3.6. De man stelt zich op het standpunt – kort gezegd – dat deze woning en de verkochte tuin zijn privé-eigendom zijn. De man doet daarbij – voor zover nodig – een beroep op artikel 1:124 lid 2 BW.
3.7. De rechtbank constateert dat partijen beiden artikel 1:124 lid 2 BW aan hun verzoeken op dit punt ten grondslag hebben gelegd. Dit artikel(lid) is gedurende de duur van het huwelijk van partijen gewijzigd en wel met ingang van 1 januari 1992. De stellingen van de vrouw hebben bij de rechtbank de vraag doen rijzen of de vrouw zich wellicht beroept op het recht van voor 1 januari 1992 nu dit (oude) recht de stellingen van de vrouw mogelijk zouden kunnen dragen. Om partijen niet voor een verrassingsbeslissing te stellen en om hen de gelegenheid te bieden om ten volle hun rechtsgang bij de rechtbank te kunnen benutten, heeft de rechtbank ter terechtzitting van 1 maart 2012 partijen in de gelegenheid gesteld zich daarover uit te laten. Mede om ook daarmee duidelijkheid voor de rechtbank te krijgen over de omvang van het geding. Immers voor zover partijen bij de beoordeling van de onderhavige zaak bewust zouden wensen uit te gaan van het recht van na 1 januari 1992, welk recht op dit punt inmiddels per 1 januari 2012 opnieuw gewijzigd is, dan zou de rechtbank zich ten aanzien daarvan lijdelijk dienen op te stellen en die wens van partijen respecteren nu het aan partijen is om de omvang van hun geding te bepalen. Partijen dienen de omvang van hun geschil echter wel duidelijk te maken aan de rechtbank zodat deze op de door partijen gestelde (feitelijke) grondslag kan beslissen.

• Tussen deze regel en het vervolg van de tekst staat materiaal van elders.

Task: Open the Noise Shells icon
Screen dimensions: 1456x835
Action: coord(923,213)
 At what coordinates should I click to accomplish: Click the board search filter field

3.8. In reactie op deze door de rechtbank voorgelegde vraag heeft de (advocaat van de) vrouw aangegeven nader uitstel te wensen om zich over haar antwoord op deze vraag te beraden en mogelijk haar stellingen nog aan te vullen. De (advocaat van de) man heeft bezwaar gemaakt tegen deze gang van zaken. De (advocaat van de) man stelt zich op het standpunt dat de rechtbank door aan te duiden dat de wet tijdens de duur van het huwelijk van partijen is gewijzigd en ook voor te houden hoe de oude wettekst luidde een interpretatie heeft gegeven die verder gaat dan de lijdelijkheid van de rechter toestaat. Daarnaast heeft de (advocaat van de) man gesteld dat deze aanpak ook strijdig is met het procesreglement nu de rechtbank deze vraag niet op voorhand schriftelijk aan partijen heeft voorgehouden en partijen er dus op zitting geen rekening mee hoefden te houden dat deze vraag zou opkomen. Tot slot heeft de (advocaat van de) man gesteld dat nadere aanhouding en het toestaan dat partijen op dit punt hun verzoeken nog zouden mogen wijzigen in strijd is met de goede procesorde met name nu het gaat om een wijziging in de grondslag namelijk de inhoud van het huwelijksgoederenrecht. De (advocaat van de) vrouw heeft betoogd dat een aanhouding op dit moment juist de proceseconomie dient, immers daarmee wordt voorkomen dat partijen wellicht onvoldoende mogelijkheid hebben om hun zaak op de juiste premissen aan de rechter in eerste aanleg voor te leggen waardoor zij feitelijk een instantie verliezen.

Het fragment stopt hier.